Câmara planta mil medronheiros em terreno perto do Aeródromo Municipal

A Câmara Municipal de Proença-a-Nova vai plantar mil medronheiros num terreno recém-adquirido num dos topos do Aeródromo Municipal, nas Moitas. “Comprámos este terreno por estar dentro do cone de aproximação ou descolagem das aeronaves e por incrementar a segurança da operação do Aeródromo. O eucaliptal aí existente foi cortado e agora vamos plantar medronheiros, uma planta autóctone que deve ser uma das apostas a fazer pelo nosso território, tendo em conta que contribui para a gestão florestal e pode ser um importante complemento de riqueza aos seus proprietários”, referiu João Lobo, presidente da Câmara Municipal de Proença-a-Nova, na abertura do curso “Investimento na Cultura do Medronho” que se realizou nos dias 10 e 11 de março no Centro Ciência Viva da Floresta.
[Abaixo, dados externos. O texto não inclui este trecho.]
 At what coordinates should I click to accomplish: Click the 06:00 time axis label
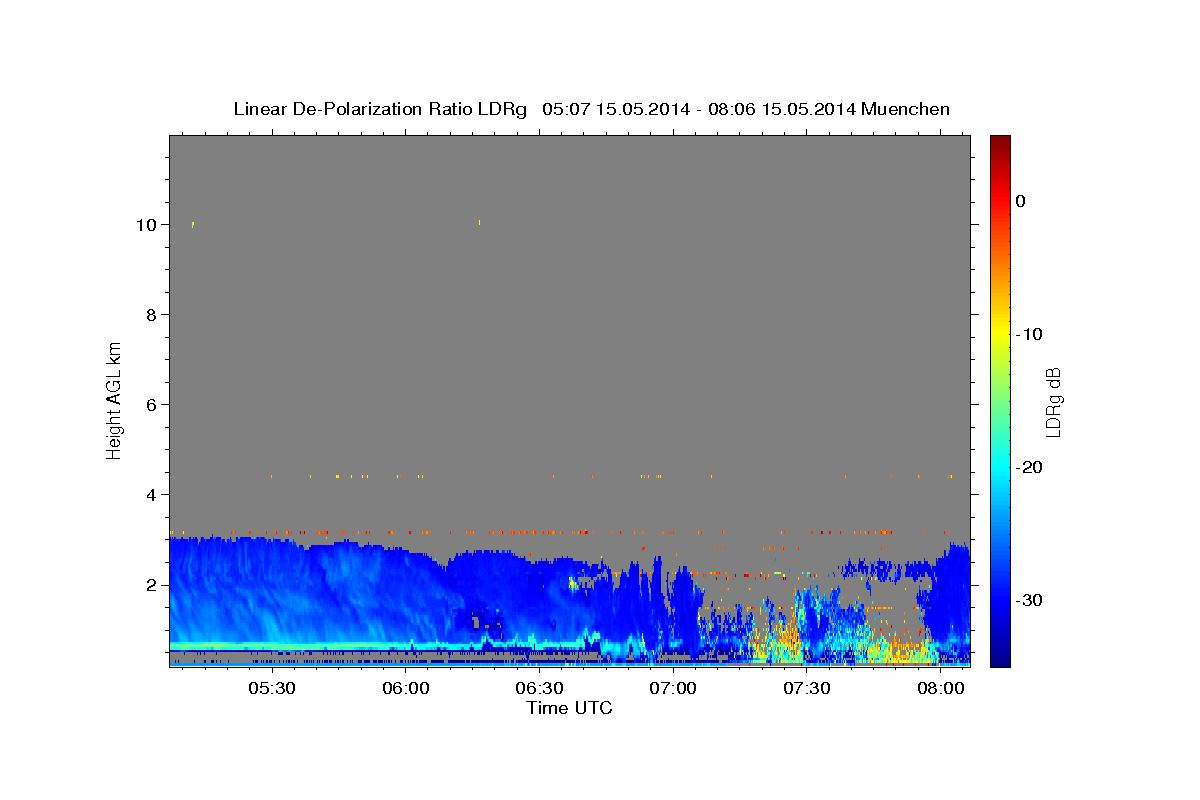pos(405,689)
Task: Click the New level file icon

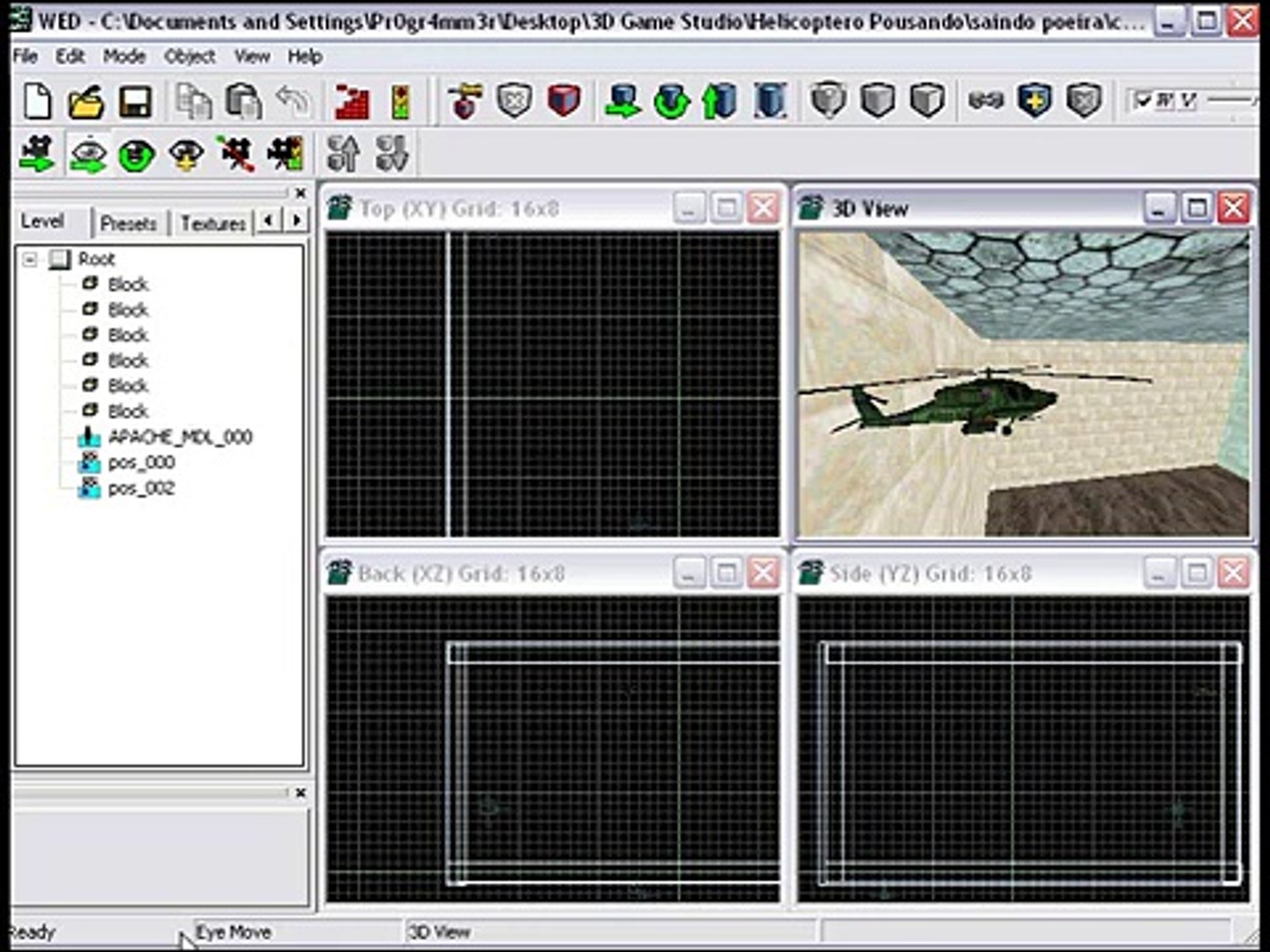Action: tap(37, 101)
O autarca considera que o país, no seu conjunto, “não teve, até hoje, políticas públicas articuladas entre os diversos sectores e ministérios que deem resposta aos desafios do ordenamento florestal e, dessa forma, é o país que não tem tirado a riqueza que a floresta fornece, desde o coberto do solo até à copa”. João Lobo refere ainda que, “com os vários diplomas sobre a reforma da floresta e a discussão que está a propiciar em todos os sectores, terá que ser uma oportunidade para, de forma corajosa, concretizar um processo que todos, estou certo, desejam ver implementado”.

A formação sobre o medronheiro incidiu numa planta com elevado valor comercial que nasce de forma espontânea em vários pontos do país, mas que ainda está a ser deficientemente explorada. Na perspetiva de Zulmira Campelo, do Fórum Florestal – Estrutura Federativa da Floresta Portuguesa responsável pelo curso, as pessoas ainda não estão sensibilizadas para esta cultura: “Acho que é um trabalho que temos que continuar a realizar para que mais pessoas percebam que o medronho é uma boa aposta”, considera. Além disso, a aguardente de medronho, um dos produtos mais conhecidos, não é aquele que permite a maior rentabilidade ao produtor. Nesse sentido, este curso especializado focou também a questão económico-financeira e da comercialização: “não interessa só cultivar medronho, tecnicamente é muito importante, mas também temos que saber quais são os vários indicadores financeiros”. A formação, que incluiu a visita a dois pomares, pretendeu por isso incentivar mais pessoas a apostar nesta cultura. “Ainda estamos muito aquém daquilo que podemos produzir”, afirma Zulmira Campelo.